2016 (Foto: Isabela Veloso/Arquivo Pessoal)
Preocupação
Apesar de estar feliz com a aprovação e a realização do sonho de estudar na USP, Bruna confessa que está um pouco preocupada com eventuais casos de preconceito e possíveis assédios. Negra e vinda de família pobre, ela afirma que já pensou sobre o assunto, mas diz que o primeiro contato com veteranos do curso foi animador. Ela diz ter sido recebida com muita simpatia – e tinta.
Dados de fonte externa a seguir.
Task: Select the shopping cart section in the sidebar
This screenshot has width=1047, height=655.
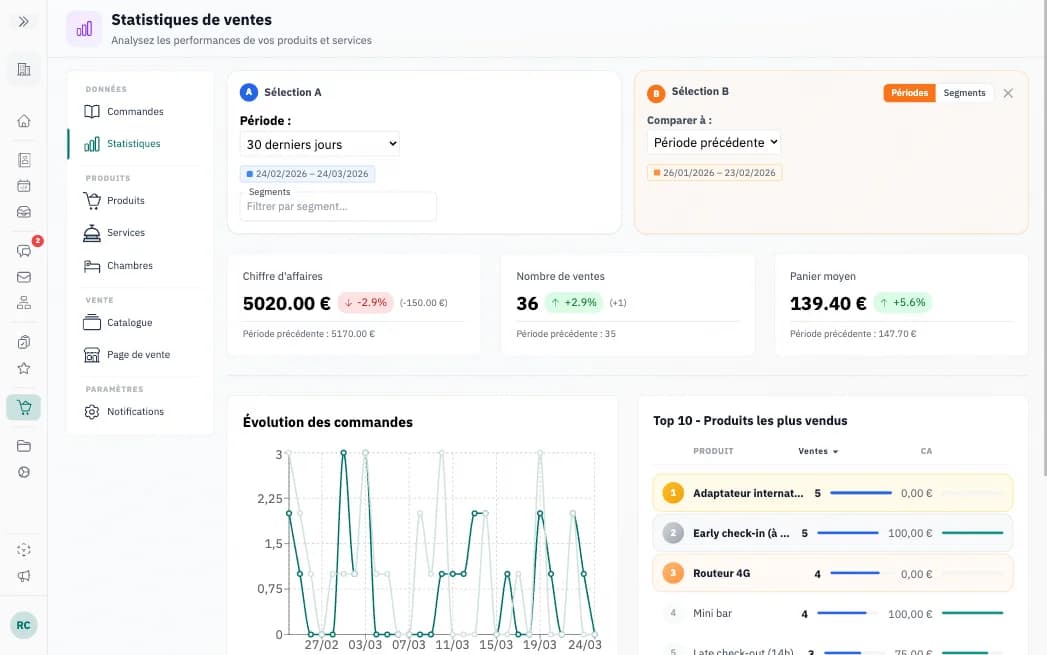Action: coord(23,407)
“Eu fico um pouco preocupada, mas muitos veteranos falaram comigo e me disseram que se acontecer alguma coisa eu posso falar, denunciar. Tem o disque trote que podemos ligar e dizer se algo ocorrer. Fico um pouco preocupada, mas, pelo que vi, o pessoal é bem legal.”
Em junho do ano passado, alunas da USP de Ribeirão Preto relataram casos de machismo e assédio de professores na instituição. Após os episódios, elas chegaram a criar no Facebook a página ‘Juntas Resistimos na FEA-RP’, que acumula milhares de seguidores e espalha pelas redes sociais a hashtag ‘meu professor feano’, com denúncias anônimas contra os docentes. Já em novembro de 2014, a bateria da medicina da USP de Ribeirão Preto foi acusada de racismo por causa de um hino que foi entoado e divulgado no mesmo ano em um manual para calouros da medicina, juntamente com camisetas da atlética do curso.
“O pessoal que conheci ao menos é legal, parece que a maioria, mas pode ser que tenha uma minoria que talvez pegue no pé”, conclui Bruna.